» PROVIDED TEXT:
Oh, yeah, this is much better. It easily handles 20 people on the Z-machine without a problem, with no noticeable lag. So let’s take this from the top!
Once again, our global variables. These could just as well be constants, really, except that for the demo I want the player to supply them.
(global variable (total number of people 5))
(global variable (number of knaves 2))
(number of knights $Knights)
(total number of people $Total)
(number of knaves $Knaves)
($Total minus $Knaves into $Knights)
(global variable (number of statements 8))
Now, once again, we want to build a graph with [total number of people] vertices, with the following properties:
- [number of statements] directed edges
- every vertex has at least one edge originating from it
- the graph is connected, when edge directions are ignored
But this time we’re going to come at it from the opposite direction: we’re going to generate a minimal connected graph (that is, a spanning tree), then add random edges to it, instead of starting with a maximal connected graph (a complete graph) and removing random edges.
Since the graphs are going to be sparse, now, we can use adjacency lists instead of an adjacency matrix. In other words, our graph representation will be a list of lists of edges, with one list for each vertex.
(empty graph $G)
(total number of people $N)
($N instances of [] into $G)
(0 instances of $ into [])
($N instances of $Value into [$Value|$Tail])
($N minus 1 into $Nm1)
($Nm1 instances of $Value into $Tail)
As before, I find the way the library named these predicates deeply unintuitive, so I’m using my own.
(change entry 1 of [$|$Tail] to $Value into [$Value|$Tail])
(change entry $N of [$Head|$Tail] to $Value into [$Head|$NewTail])
($N minus 1 into $Nm1)
(change entry $Nm1 of $Tail to $Value into $NewTail)
(entry 1 of [$Head | $] into $Head)
(entry $N of [$ | $Tail] into $Value)
($N minus 1 into $Nm1)
(entry $Nm1 of $Tail into $Value)
And some more utilities in the same vein, since Dialog doesn’t have “modify in place” as a core concept.
(increment entry 1 of [$Old|$Tail] into [$New|$Tail])
($Old plus 1 into $New)
(increment entry $N of [$Head|$Tail] into [$Head|$NewTail])
($N minus 1 into $Nm1)
(increment entry $Nm1 of $Tail into $NewTail)
(decrement entry 1 of [$Old|$Tail] into [$New|$Tail])
($Old minus 1 into $New)
(decrement entry $N of [$Head|$Tail] into [$Head|$NewTail])
($N minus 1 into $Nm1)
(decrement entry $Nm1 of $Tail into $NewTail)
(prepend $Value to entry 1 of [$Head|$Tail] into [ [$Value|$Head] | $Tail])
(prepend $Value to entry $N of [$Head|$Tail] into [$Head|$NewTail])
($N minus 1 into $Nm1)
(prepend $Value to entry $Nm1 of $Tail into $NewTail)
(delete $Value from entry 1 of [$Old|$Tail] into [$New|$Tail])
(delete $Value from $Old into $New)
(delete $Value from entry $N of [$Head|$Tail] into [$Head|$NewTail])
($N minus 1 into $Nm1)
(delete $Value from entry $Nm1 of $Tail into $NewTail)
%% Remove the first instance of a value from a list
(delete $Value from [$Value|$Tail] into $Tail)
(delete $Value from [$Head|$Tail] into [$Head|$NewTail])
(delete $Value from $Tail into $NewTail)

» PROVIDED DATA:
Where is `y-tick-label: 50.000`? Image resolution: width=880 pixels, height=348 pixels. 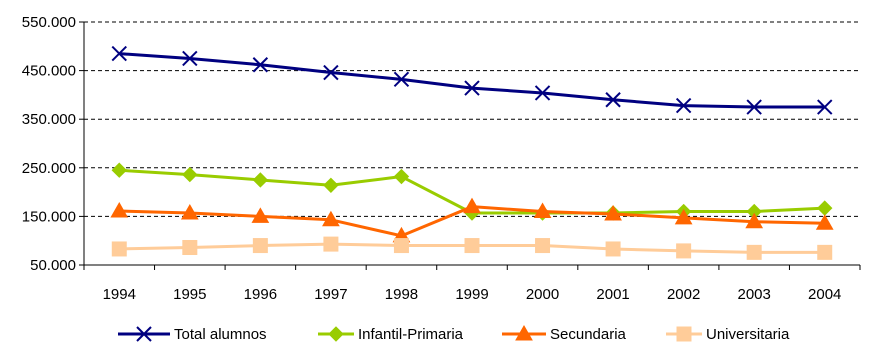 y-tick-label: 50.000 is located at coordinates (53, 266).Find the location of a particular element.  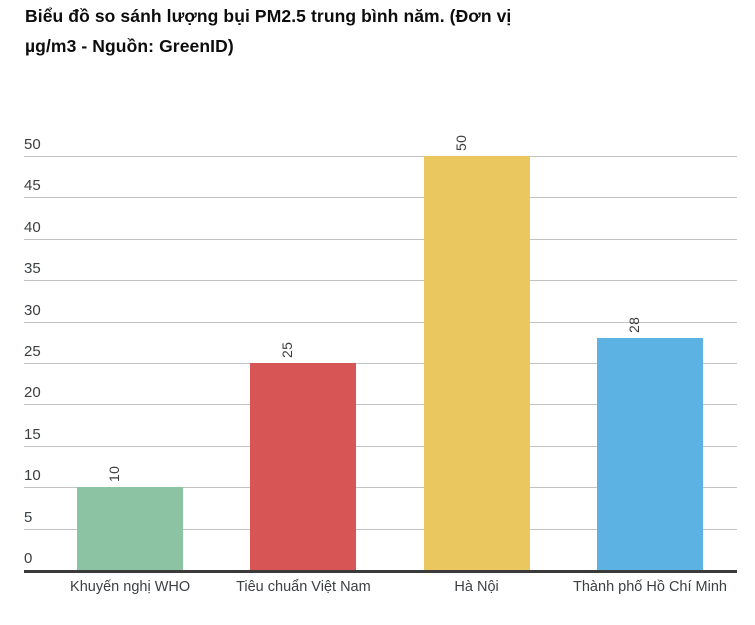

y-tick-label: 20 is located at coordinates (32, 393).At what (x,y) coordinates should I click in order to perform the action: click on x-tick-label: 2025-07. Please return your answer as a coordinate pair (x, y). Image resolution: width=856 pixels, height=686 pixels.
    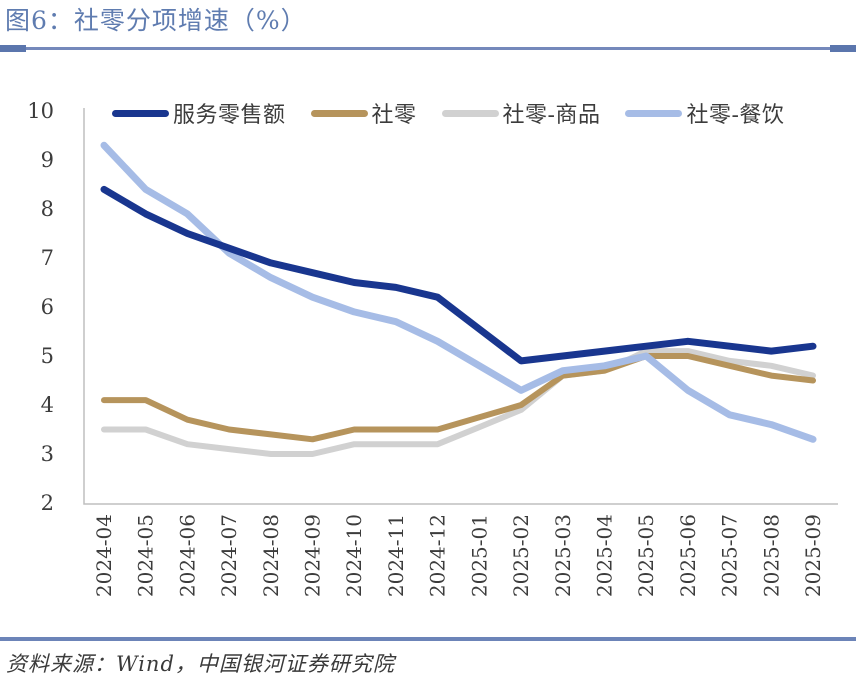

» SET OF TASKS:
1. Please answer these questions from the Dialog graph post, marking each answer with its letter:
(a) How many people does the post say the Z-machine easily handles with no noticeable lag?
(b) What graph representation does the author use instead of an adjacency matrix, now that the graphs are sparse?
(c) What value is given for the global variable (number of statements)?
2. Extend the Dialog graph post, picking up right after its last line of code.
The lines after the Dialog graph post aren't needed for what follows.

» WRITTEN ANSWERS:
1.
(a) 20 people.
(b) Adjacency lists: a list of lists of edges, with one list for each vertex.
(c) 8.

2.
Now, how are we going to generate a random spanning tree? Turns out there’s a standard algorithm for that! Specifically, there’s a bijection between Prüfer sequences (a sequence of N-2 numbers, all between 1 and N), and undirected labelled trees (with N vertices). So all we have to do is generate a random Prüfer sequence, and we can turn it into a random tree!
(0 random values between $ and $ into [])
($N random values between $Low and $High into [$Random|$Tail])
(random from $Low to $High into $Random)
($N minus 1 into $Nm1)
($Nm1 random values between $Low and $High into $Tail)
(random Prüfer sequence $Prüfer)
(total number of people $N)
($N minus 2 into $Length)
($Length random values between 1 and $N into $Prüfer)
Fun fact: Dialog allows non-ASCII characters in its identifiers, probably because it was invented by a guy named Åkesson. (Though it doesn’t have full Unicode compatibility, because Swedish still uses the Latin alphabet.)
Now, we just implement the algorithm from Wikipedia to turn a Prüfer sequence into a tree. The hardest part is that this algorithm wants a mutable array, storing a “degree” for each vertex, and that doesn’t work very well with Dialog’s paradigm. But, we can make it work.
(convert Prüfer sequence $Prüfer into tree $G)
(total number of people $N)
(empty graph $Empty)
($N instances of 1 into $InitialDegrees)
(update degrees $InitialDegrees from sequence $Prüfer into $Degrees)
(use Prüfer sequence $Prüfer on $Empty and $Degrees to make $NewTree and $NewDegrees)
(use degrees $NewDegrees to add final connection to $NewTree to make $G)
The first sub-component is populating the $Degrees list.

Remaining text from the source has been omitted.